*** Block opens ***
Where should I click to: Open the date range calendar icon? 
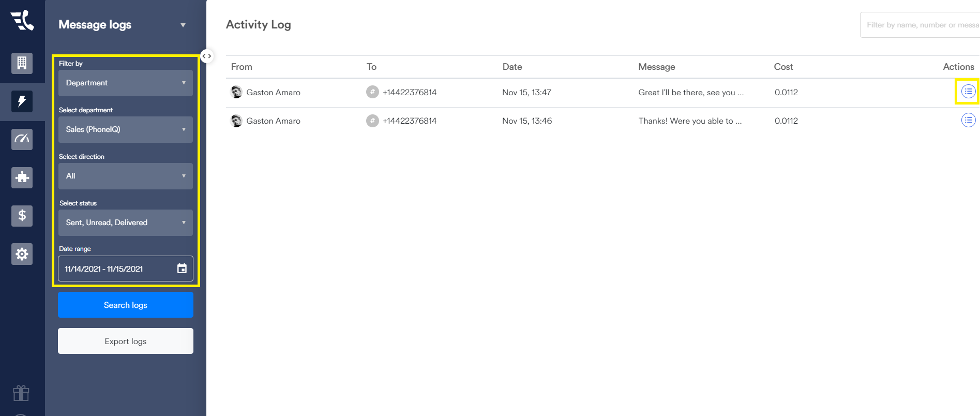tap(182, 269)
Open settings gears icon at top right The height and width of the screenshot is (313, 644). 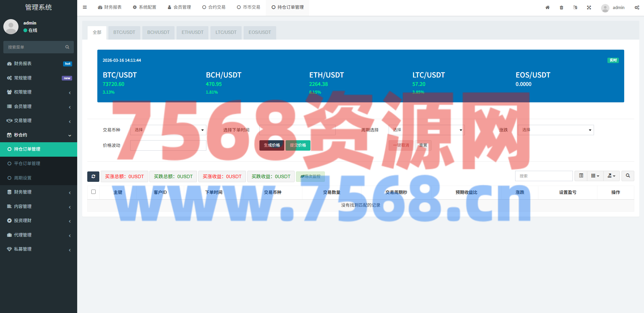[x=637, y=7]
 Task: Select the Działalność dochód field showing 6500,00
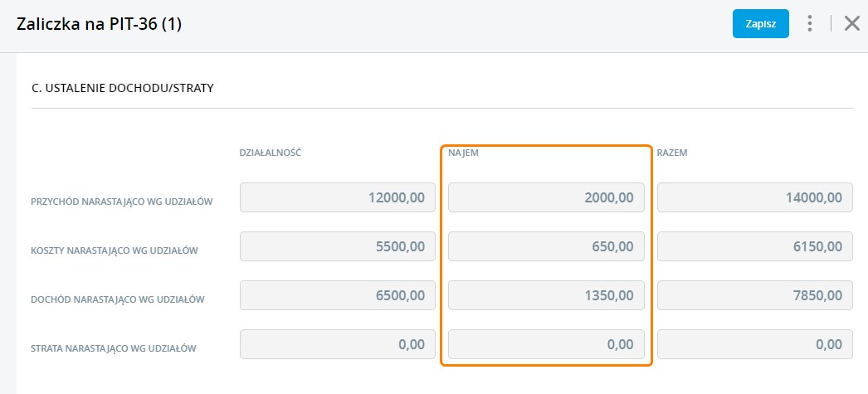[x=337, y=295]
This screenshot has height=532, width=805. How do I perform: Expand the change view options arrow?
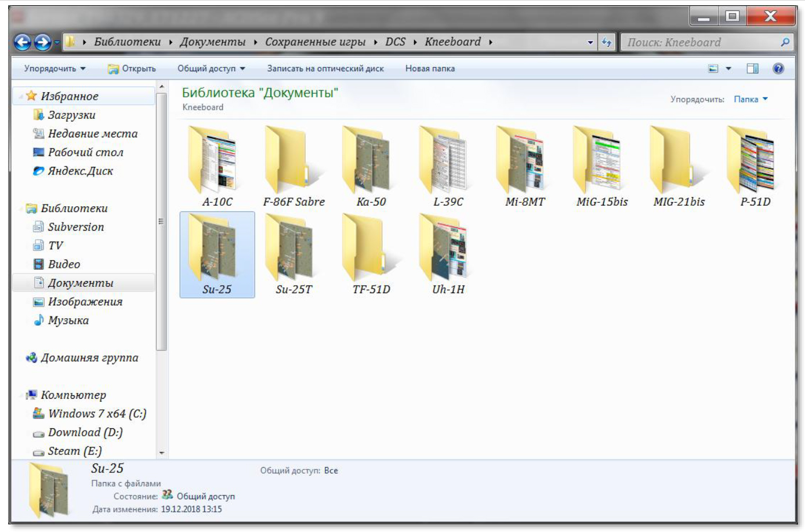(728, 68)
*** Block closes ***
Find the line that has "Task: Select the" in the listing, then retype it and each later line up to the last, exactly. Leave pictures out.

#### SOLVED PROBLEM
 Task: Select the Działalność dochód field showing 6500,00
[x=337, y=295]
This screenshot has height=532, width=805. How do I perform: Expand the change view options arrow?
(728, 68)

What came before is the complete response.